There are 2 ways ATC watches airplanes:
The transponder is interrogated by the Secondary radar and the response is listened for. Even with no transponder, the aircraft can still be tracked by primary radar. This is just a normal radar that is good at seeing airplane sized objects and not so great at seeing weather and can occasionally spot a large flock of birds. The primary radar is what provides the "blip" on radar and tracks the airplane. The datablock ATC has on the airplane comes from the secondary, so what ATC will see is a blip with no information. Turning off the transponder is as simple as setting it to OFF or pulling a circuit breaker and yes, it can be selected OFF in flight, it is just a switch.

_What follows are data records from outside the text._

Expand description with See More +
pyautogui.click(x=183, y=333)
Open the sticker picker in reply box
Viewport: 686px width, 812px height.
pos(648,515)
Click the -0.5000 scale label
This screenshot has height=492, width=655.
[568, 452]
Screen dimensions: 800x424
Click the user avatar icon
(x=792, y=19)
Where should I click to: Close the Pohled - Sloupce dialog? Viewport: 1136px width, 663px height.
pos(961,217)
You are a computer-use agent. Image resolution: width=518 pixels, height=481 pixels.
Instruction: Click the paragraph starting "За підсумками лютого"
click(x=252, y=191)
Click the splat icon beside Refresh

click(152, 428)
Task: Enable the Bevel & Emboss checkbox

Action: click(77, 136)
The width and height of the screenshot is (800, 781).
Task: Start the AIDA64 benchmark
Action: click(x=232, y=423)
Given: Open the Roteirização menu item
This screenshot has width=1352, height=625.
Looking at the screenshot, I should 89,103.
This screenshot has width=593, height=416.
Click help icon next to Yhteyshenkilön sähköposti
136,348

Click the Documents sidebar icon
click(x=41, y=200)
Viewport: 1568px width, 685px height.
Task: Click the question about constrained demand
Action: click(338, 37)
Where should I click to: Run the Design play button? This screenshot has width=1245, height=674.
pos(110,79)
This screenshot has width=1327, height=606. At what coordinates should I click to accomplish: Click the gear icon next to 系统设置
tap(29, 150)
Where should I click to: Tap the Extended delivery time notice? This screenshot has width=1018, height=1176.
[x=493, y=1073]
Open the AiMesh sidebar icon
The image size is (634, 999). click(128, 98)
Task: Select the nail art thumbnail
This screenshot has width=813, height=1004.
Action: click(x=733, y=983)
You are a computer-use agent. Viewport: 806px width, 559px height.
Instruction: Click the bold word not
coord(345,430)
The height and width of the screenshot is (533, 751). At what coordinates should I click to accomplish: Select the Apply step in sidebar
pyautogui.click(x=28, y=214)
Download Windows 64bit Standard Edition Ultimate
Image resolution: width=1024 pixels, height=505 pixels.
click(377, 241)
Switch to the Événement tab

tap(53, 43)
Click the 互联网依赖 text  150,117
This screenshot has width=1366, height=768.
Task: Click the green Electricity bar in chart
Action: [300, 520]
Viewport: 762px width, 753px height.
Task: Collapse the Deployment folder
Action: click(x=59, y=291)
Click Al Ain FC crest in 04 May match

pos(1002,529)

The problem with radar is that it only works so far from a radar transmitter and the further away you are the higher you must be to be seen by the radar. Over the ocean away from land, you are going to be on the fringe of radar or out of radar contact completely and thus unable to be tracked directly by ATC (at this point, non-radar procedures such as position reporting and ETAs can be used to track positions).
The flight in question was apparently visible by a military radar before it disappeared from the scopes (it allegedly observed what appeared to be a turn back toward its origin).